En una zona rural, doña Concepción, de 85 años, continúa llevando adelante una vida marcada por el trabajo, las costumbres y la resiliencia. A pesar de su edad, mantiene prácticas tradicionales como cocinar con leña, preparar alimentos de manera artesanal y cultivar lo necesario para su subsistencia.
Junto a su esposo, don Regino, ha construido una vida ligada al campo, basada en años de esfuerzo compartido desde la siembra hasta la cosecha. Sin embargo, el paso del tiempo y las dificultades propias de la edad se hacen presentes en su día a día.

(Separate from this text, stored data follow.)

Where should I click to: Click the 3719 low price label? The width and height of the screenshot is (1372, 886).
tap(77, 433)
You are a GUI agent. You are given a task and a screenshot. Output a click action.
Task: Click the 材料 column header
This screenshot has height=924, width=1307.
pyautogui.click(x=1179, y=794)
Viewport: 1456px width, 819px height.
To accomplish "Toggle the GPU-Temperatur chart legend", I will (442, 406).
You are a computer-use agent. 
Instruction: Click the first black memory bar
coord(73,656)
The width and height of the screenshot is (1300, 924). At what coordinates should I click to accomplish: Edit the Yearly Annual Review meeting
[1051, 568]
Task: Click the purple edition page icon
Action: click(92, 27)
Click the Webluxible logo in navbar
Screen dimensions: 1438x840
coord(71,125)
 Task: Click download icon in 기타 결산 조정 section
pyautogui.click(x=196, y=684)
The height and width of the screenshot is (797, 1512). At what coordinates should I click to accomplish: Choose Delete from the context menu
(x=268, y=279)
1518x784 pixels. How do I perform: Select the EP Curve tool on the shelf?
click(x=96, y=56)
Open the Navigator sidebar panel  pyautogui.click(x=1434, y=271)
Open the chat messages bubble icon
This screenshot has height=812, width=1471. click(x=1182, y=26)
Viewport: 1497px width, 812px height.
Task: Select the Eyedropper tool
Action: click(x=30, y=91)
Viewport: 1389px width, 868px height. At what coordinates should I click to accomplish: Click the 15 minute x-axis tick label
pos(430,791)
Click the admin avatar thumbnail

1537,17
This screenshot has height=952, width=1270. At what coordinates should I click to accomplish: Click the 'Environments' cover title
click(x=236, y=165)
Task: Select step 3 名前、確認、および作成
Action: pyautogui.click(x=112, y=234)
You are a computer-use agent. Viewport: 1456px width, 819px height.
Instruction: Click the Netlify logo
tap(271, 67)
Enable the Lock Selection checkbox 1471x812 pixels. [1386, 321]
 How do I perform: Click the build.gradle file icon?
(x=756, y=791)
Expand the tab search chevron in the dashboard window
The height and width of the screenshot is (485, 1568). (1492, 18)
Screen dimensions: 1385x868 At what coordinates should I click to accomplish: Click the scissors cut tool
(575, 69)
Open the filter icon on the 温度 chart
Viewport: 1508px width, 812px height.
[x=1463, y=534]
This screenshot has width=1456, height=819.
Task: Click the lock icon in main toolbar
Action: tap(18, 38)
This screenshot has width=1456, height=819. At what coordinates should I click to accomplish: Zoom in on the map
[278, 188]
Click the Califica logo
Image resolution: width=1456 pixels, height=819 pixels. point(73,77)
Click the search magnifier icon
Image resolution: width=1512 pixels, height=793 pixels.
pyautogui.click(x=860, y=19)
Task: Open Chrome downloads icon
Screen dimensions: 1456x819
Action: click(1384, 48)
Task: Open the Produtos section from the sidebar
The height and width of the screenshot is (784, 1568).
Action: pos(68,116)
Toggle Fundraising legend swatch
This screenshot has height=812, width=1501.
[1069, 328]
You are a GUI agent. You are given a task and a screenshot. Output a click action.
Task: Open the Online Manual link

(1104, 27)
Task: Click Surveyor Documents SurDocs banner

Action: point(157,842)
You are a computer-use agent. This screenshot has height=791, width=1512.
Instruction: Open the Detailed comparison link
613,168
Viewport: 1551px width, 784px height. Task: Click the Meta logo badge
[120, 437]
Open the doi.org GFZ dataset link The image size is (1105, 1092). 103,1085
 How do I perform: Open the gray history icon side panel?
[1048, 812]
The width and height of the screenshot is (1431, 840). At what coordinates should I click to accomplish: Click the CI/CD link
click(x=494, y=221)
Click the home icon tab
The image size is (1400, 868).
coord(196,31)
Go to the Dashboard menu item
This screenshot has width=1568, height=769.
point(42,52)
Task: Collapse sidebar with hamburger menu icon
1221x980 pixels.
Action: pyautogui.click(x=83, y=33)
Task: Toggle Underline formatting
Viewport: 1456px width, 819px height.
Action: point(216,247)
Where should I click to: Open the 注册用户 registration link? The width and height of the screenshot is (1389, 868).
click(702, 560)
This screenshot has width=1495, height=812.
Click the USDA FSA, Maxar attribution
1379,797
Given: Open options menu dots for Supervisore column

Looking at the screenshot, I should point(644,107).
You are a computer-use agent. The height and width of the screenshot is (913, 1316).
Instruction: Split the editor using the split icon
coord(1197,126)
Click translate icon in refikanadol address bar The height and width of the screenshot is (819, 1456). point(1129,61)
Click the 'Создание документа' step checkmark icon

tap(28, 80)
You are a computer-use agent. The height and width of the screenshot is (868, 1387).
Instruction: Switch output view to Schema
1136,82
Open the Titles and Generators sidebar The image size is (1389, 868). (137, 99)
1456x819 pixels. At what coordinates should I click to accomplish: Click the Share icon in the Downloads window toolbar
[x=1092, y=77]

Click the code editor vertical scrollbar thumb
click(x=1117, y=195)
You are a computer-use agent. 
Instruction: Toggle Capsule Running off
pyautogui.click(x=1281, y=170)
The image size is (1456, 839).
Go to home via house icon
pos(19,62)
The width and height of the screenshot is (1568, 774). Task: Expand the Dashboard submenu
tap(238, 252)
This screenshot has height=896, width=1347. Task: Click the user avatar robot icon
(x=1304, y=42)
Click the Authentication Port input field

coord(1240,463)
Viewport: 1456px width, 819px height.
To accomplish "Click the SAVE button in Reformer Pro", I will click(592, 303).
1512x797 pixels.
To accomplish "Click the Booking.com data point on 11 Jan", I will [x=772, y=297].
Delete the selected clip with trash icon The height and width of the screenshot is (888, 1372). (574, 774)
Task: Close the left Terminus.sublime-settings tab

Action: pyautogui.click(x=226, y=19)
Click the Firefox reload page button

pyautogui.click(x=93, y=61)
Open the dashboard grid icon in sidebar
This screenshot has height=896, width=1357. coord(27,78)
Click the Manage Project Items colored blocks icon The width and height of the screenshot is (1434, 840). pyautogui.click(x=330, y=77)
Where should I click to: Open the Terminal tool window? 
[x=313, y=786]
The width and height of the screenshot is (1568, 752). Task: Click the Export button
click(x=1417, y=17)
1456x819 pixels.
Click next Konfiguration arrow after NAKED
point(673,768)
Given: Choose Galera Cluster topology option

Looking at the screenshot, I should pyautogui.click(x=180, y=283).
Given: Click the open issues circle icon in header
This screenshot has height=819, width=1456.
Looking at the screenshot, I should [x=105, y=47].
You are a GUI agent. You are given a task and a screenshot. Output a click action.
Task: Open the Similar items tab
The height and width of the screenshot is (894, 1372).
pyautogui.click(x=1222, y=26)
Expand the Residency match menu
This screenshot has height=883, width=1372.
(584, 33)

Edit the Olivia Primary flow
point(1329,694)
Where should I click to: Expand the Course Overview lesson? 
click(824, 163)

Detrás de su rutina, también se encuentra la nostalgia por sus hijos, quienes viven en la ciudad y, debido a sus obligaciones laborales, no pueden visitarlos con frecuencia. La distancia ha dejado a la pareja en una situación de soledad, aunque se mantienen unidos y acompañándose mutuamente.
A pesar de ello, doña Concepción conserva una actitud agradecida y valora cada gesto de apoyo que recibe. Recientemente, una ayuda solidaria que incluyó alimentos y provisiones les permitió atravesar con mayor tranquilidad su cotidianeidad.
Su historia pone en evidencia la realidad de muchos adultos mayores en zonas rurales, donde el esfuerzo, la tradición y el amor por la vida simple se entrelazan con la distancia familiar y el paso del tiempo.